What’s currently completely lacking in Africa is a fully-fledged entrepreneurial system at an intermediate level between the individual and the State capable of giving rise to a new economy. To multinationals, Africa is merely a raw materials provider. It’s never looked on as a base for setting up some manufacturing activity for the production of semi-processed items or even for manufacturing start-up. Technological and professional growth is what’s chiefly and urgently called for. Overadvanced and –complex technologies are, of course, to be avoided, otherwise there’s a risk of erecting cathedrals that are wholly unserviceable.
True enough, political turmoil is not conducive to the foregoing, but there are countries in Africa that have gained greater stability in recent years and can start hoping in some durable growth.
What about cultural and economic globalisation?
Well, the globalisation of human rights and civil liberties come first. Indeed, they may even provide a positive solution to the current drawbacks of economic globalisation.
As regards the globalisation of culture, I’m not all that concerned. After all, I don’t think local communities with their own cultural identities will sit back and allow themselves to be run over by “macdonalisation”.

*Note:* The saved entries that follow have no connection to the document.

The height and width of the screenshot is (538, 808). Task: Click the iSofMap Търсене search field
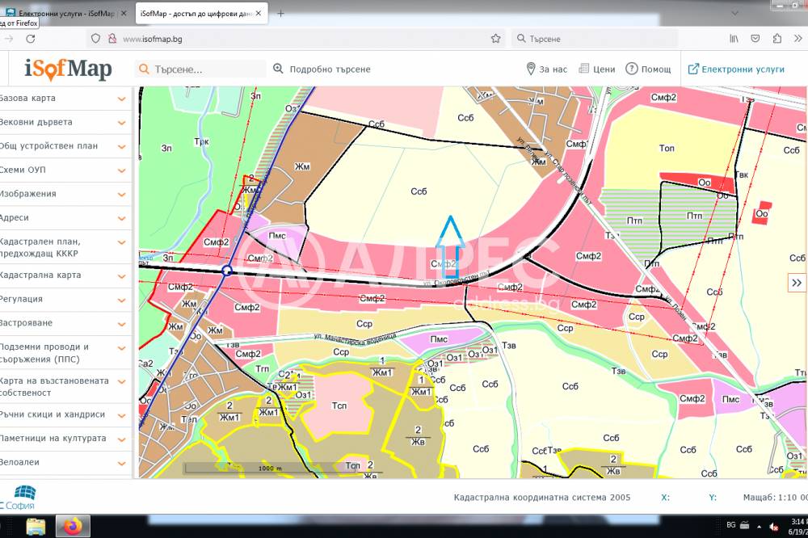(206, 69)
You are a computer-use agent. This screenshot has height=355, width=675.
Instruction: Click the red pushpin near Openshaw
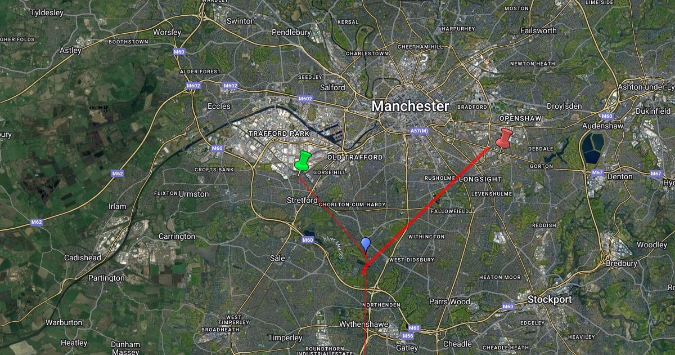point(505,138)
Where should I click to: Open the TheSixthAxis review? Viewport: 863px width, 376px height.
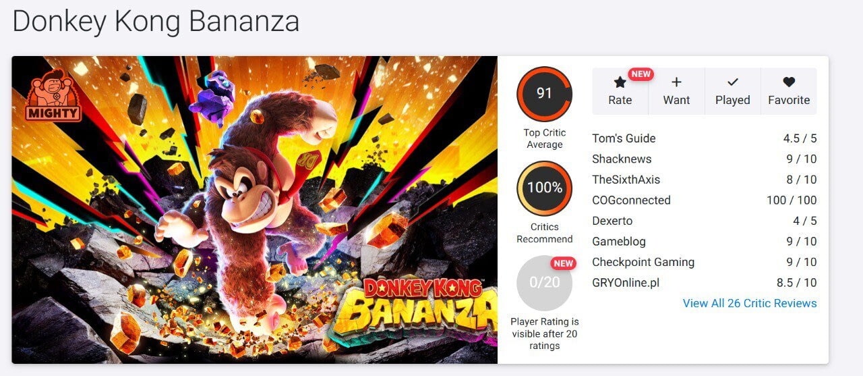point(626,180)
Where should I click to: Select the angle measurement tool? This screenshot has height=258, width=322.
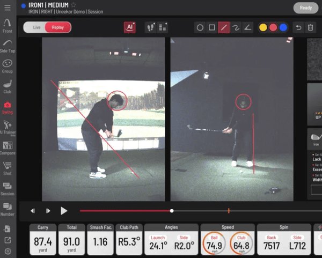248,27
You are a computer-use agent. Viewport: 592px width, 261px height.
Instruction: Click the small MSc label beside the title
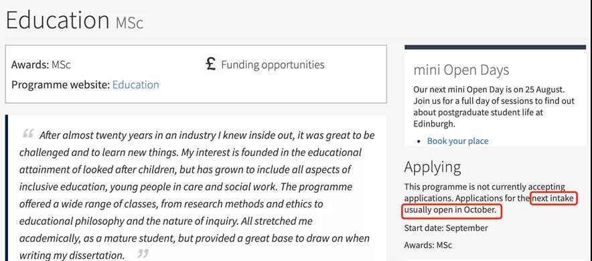coord(129,23)
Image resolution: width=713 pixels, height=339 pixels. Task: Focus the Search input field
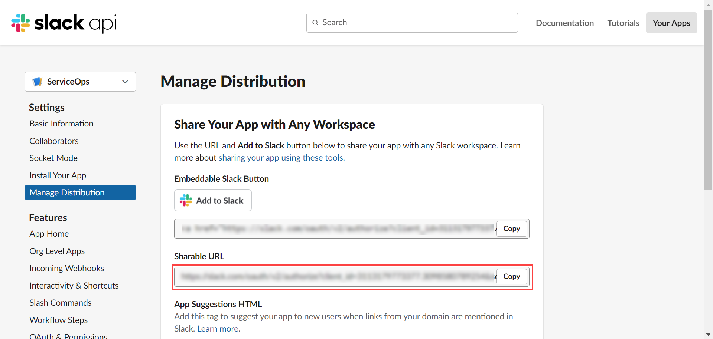pos(416,23)
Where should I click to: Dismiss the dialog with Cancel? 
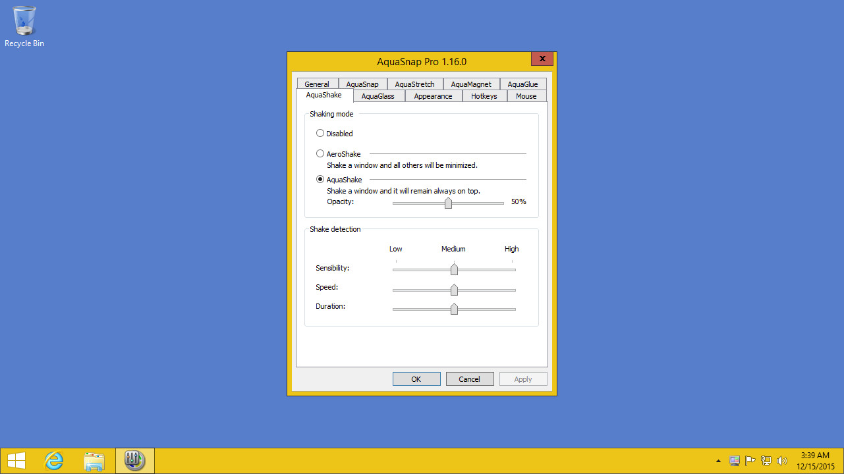tap(470, 379)
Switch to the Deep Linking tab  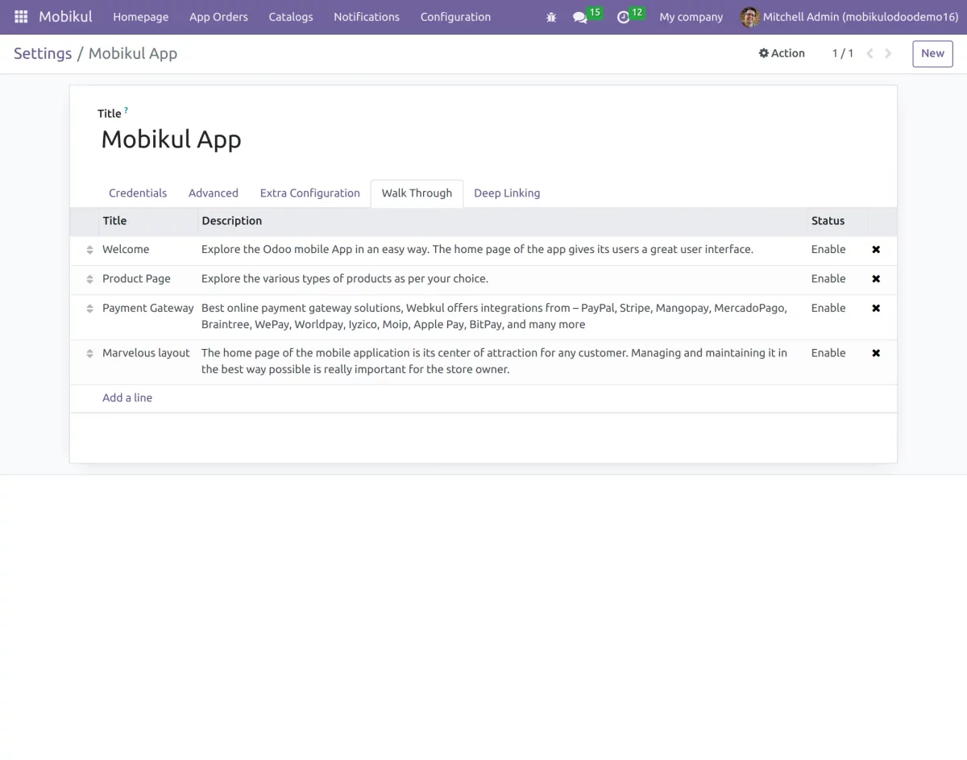pyautogui.click(x=507, y=193)
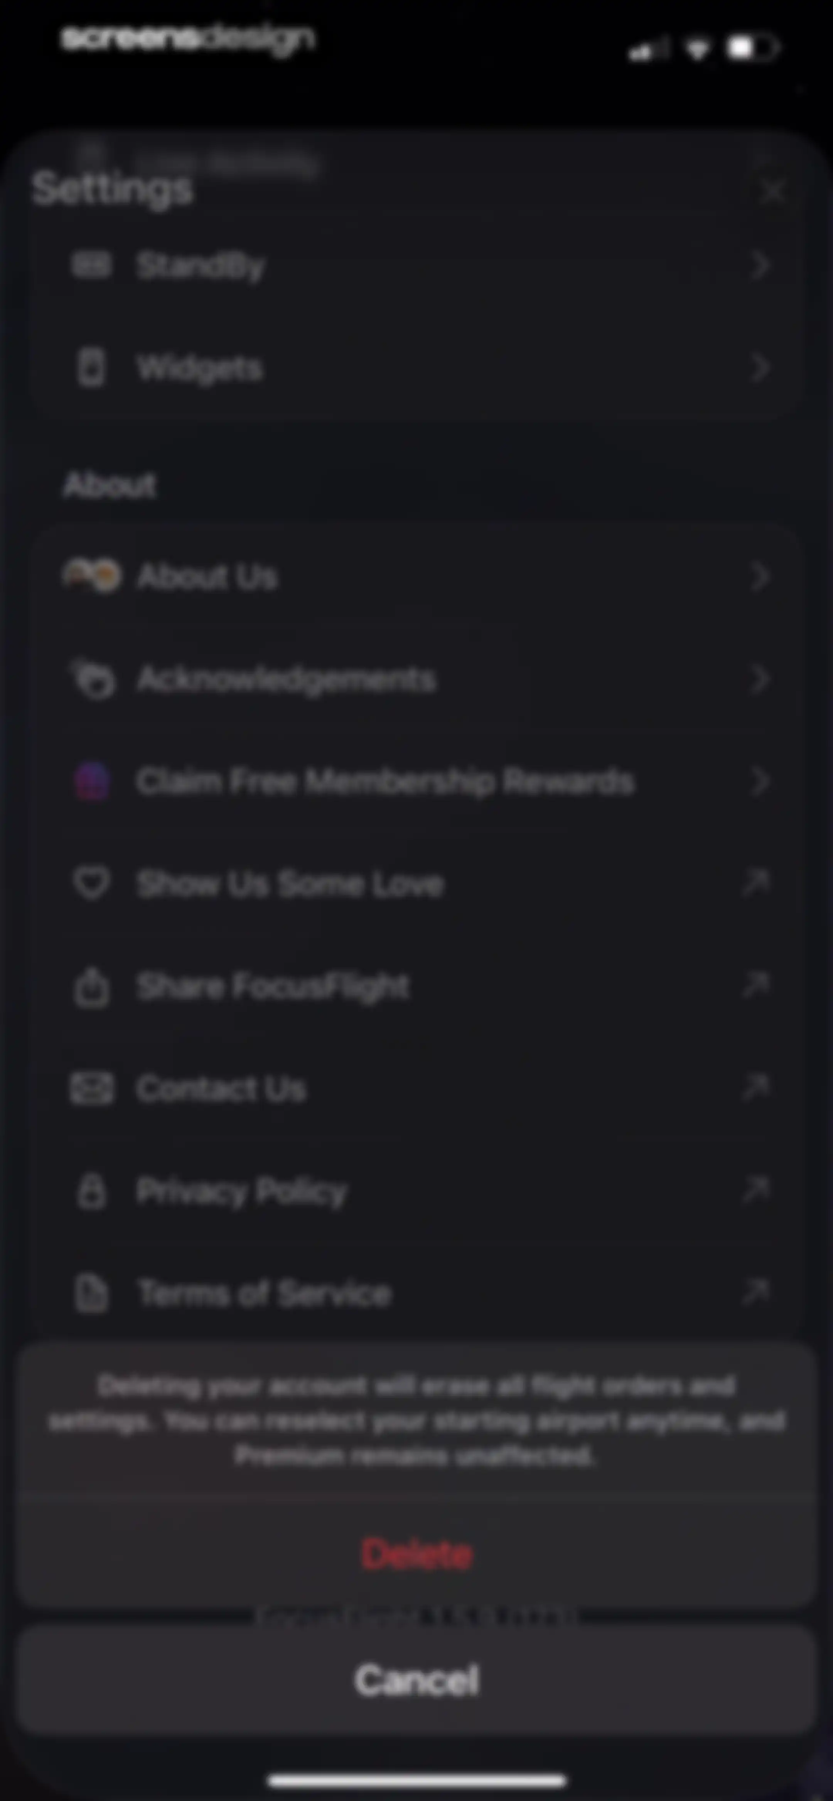Tap the Widgets phone icon
This screenshot has width=833, height=1801.
[x=92, y=368]
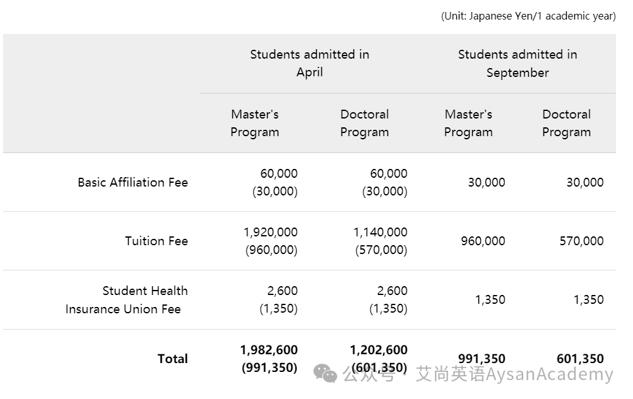Click the 570,000 September doctoral tuition value
The width and height of the screenshot is (633, 399).
(x=581, y=241)
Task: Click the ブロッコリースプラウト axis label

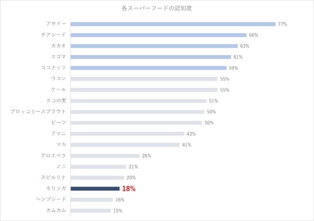Action: (38, 112)
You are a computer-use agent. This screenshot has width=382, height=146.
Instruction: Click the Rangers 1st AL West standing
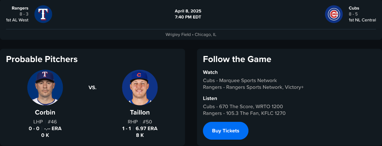pyautogui.click(x=17, y=20)
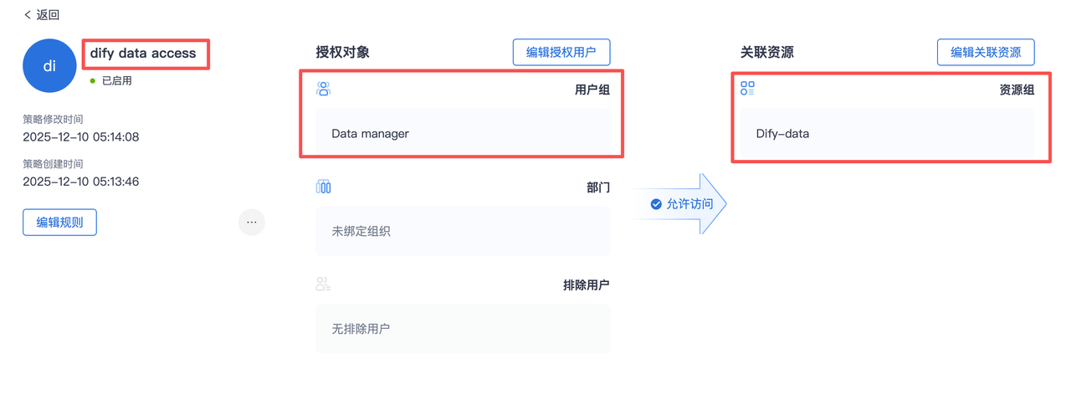Click the green enabled status dot
This screenshot has height=405, width=1071.
(93, 81)
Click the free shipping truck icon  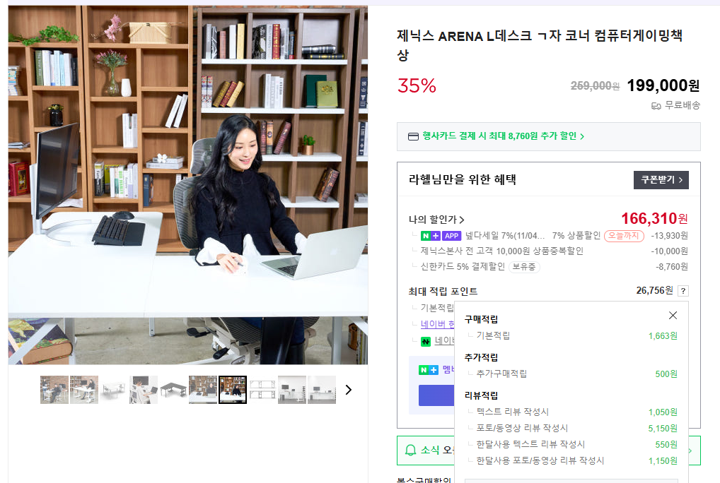(656, 106)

Elements of outside culture get re-worked at a local level, giving rise to new and different ways of looking at things. In south Benin, for instance, I’ve seen the soft-drink Fanta being poured over a fetish as part of Voodoo ritual. Such a soft-drink has a wholly different meaning in our society.
Of course, there are instances of local cultures being overwhelmed, but in general non-Western cultures have a resilience that puts them out of harms way. They have a capacity for continually reworking signifiers and meanings, giving concepts born for other purposes wholly different forms and substances.
How important is the global medium, internet, on the African scene?
Internet is a low-cost medium that permits linking up to the rest of the world, so that it’s very important.
New internet points are springing up all the time because standard mail and the telephone are far less easy to use or access. At Timbuktu I witnessed the arrival of a Bedouin camel train. After unloading the animals, Bedouins entered an internet point to download their e-mail. International events are accessed by the local population via the wireless and web, and this knowledge of the world helps to build up a new self-awareness.
I remember a nomad in the savannah telling me in 1992 that a judge had been killed in Italy. That’s how I appraised of the assassination of Borsellino by the Mafia. And the nomad had heard the news from BBC international, which broadcasts in all the chief languages to be found in Africa.
It should be borne in mind that the majority of Africans have never even written or received a letter!
Marco Aime recommends
Ebano
Kapuscinski Ryszard, Paperback, 2000
Africa, as seen and told by a reporter who shuns stale stereotypes and worn clichés.
The Money-Order
Sembene Ousmane, Heinemann, 1972
A clear and sharp snapshot of modern-day Africa by a Senegalese film maker and writer.
Waiting for the vote of the wild animals
Ahmadou Kouroma, University Press of Virginia, 2001
A picture of Africa after independence that reveals the relationship between the cynical game of Western power-politics and tribal traditions.